TuneScribe

Front end
Model Architecture

Inspiration

Tom and I are huge music lovers!!! I play piano daily and enjoy learning anything from classical to anime piano (ask me to play Animenz' Unravel :) ). Tom is easily the best violinist I've ever met and he has perfect pitch (a skill we ended up using a lot to test our model's quality!). Often after listening to soundtracks in the latest videogames, TV Shows, or movies, me, Tom, and our other musician friends feel inspired to learn the songs that we listen too. However, high quality soundtrack transcriptions for the newest music out there takes a long time to develop because a human must have years of experience in music theory to even create good sheet music.

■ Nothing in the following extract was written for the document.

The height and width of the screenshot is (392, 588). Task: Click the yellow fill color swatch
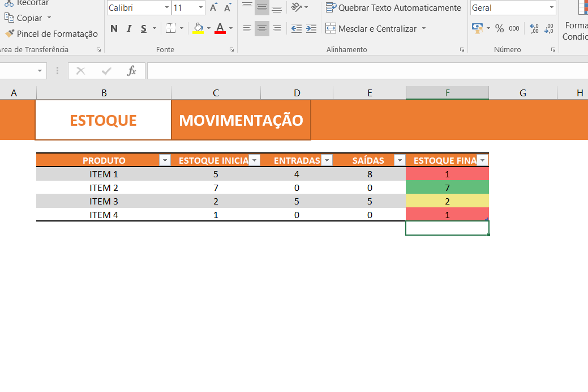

Thus, we decided to we'd use our knowledge of deep learning, specifically semantic segmentation with the U-Net architecture, to create TuneScribe: a web service that generates high quality sheet music within minutes.

What it does

A user can go onto our React website TuneScribe and upload a soundtrack from their favourite videogame or movie and upload it to our backend.
Our Flask backend applies a mel spectrogram using the librosa library to extract frequency-time features from the raw data and feeds it as input to our deep learning model.
Our deep learning model, built in Tensorflow, returns a 2D matrix of shape (timesteps, num_notes = 128), the predictions of whether or not a certain note is playing at a certain time.
Our backend uses mido to generate a midi file from our model predictions and sends a midi file back to the front end
In the React front end, we use the VexFlowJS library to create sheet music for our midi file and the ToneJS library to play the midi file for the user.

How we built it

Data Preprocessing Our model is trained on the MusicNet dataset, an open dataset of 330 classical music recordings consisting of audio from the following instruments: Piano, Violin, Viola, Cello, Clarinet, Bassoon, Horn, Oboe, Flute, Harpsichord, and the String Bass. Using the librosa library, we downsample each song to 11025 Hz. This is done because the highest note in the dataset has a frequency of 4096 Hz and by Nyquists Theorem, at least 8192 Hz is needed to accurately sample upto 4096 Hz. Once the audio is downsampled, we apply a mel spectrogram with window size 4096 and hop length 2048 or roughly 4096/11025 ~= 1/3 second time windows. As for our labels, they are downsampled to fit the dimension of the audio. Finally, we prepare the data into (batch_size, 16, 128, 1) mel spectrograms and labels for training in our deep learning model

Machine Learning Our model is based on the U-net architecture. Our motivation is that visually, mel spectrograms kind of look like images where the brightness represents the strength of a frequency playing at a certain time. This reminded us a lot of other semantic segmentation tasks and we thought we could get good results this way. Moreover, traditional architectures use traditional CNN/Transformer architectures. We leverage 4 L4 GPUs for distributed training using modal.com's GPU offerings and free credit and trained our model for 100 epochs with the ADAM optimizer, a learning rate of 0.001, and a learning rate scheduler. After training, we were able to achieve 67% precision and 99% recall on our training dataset.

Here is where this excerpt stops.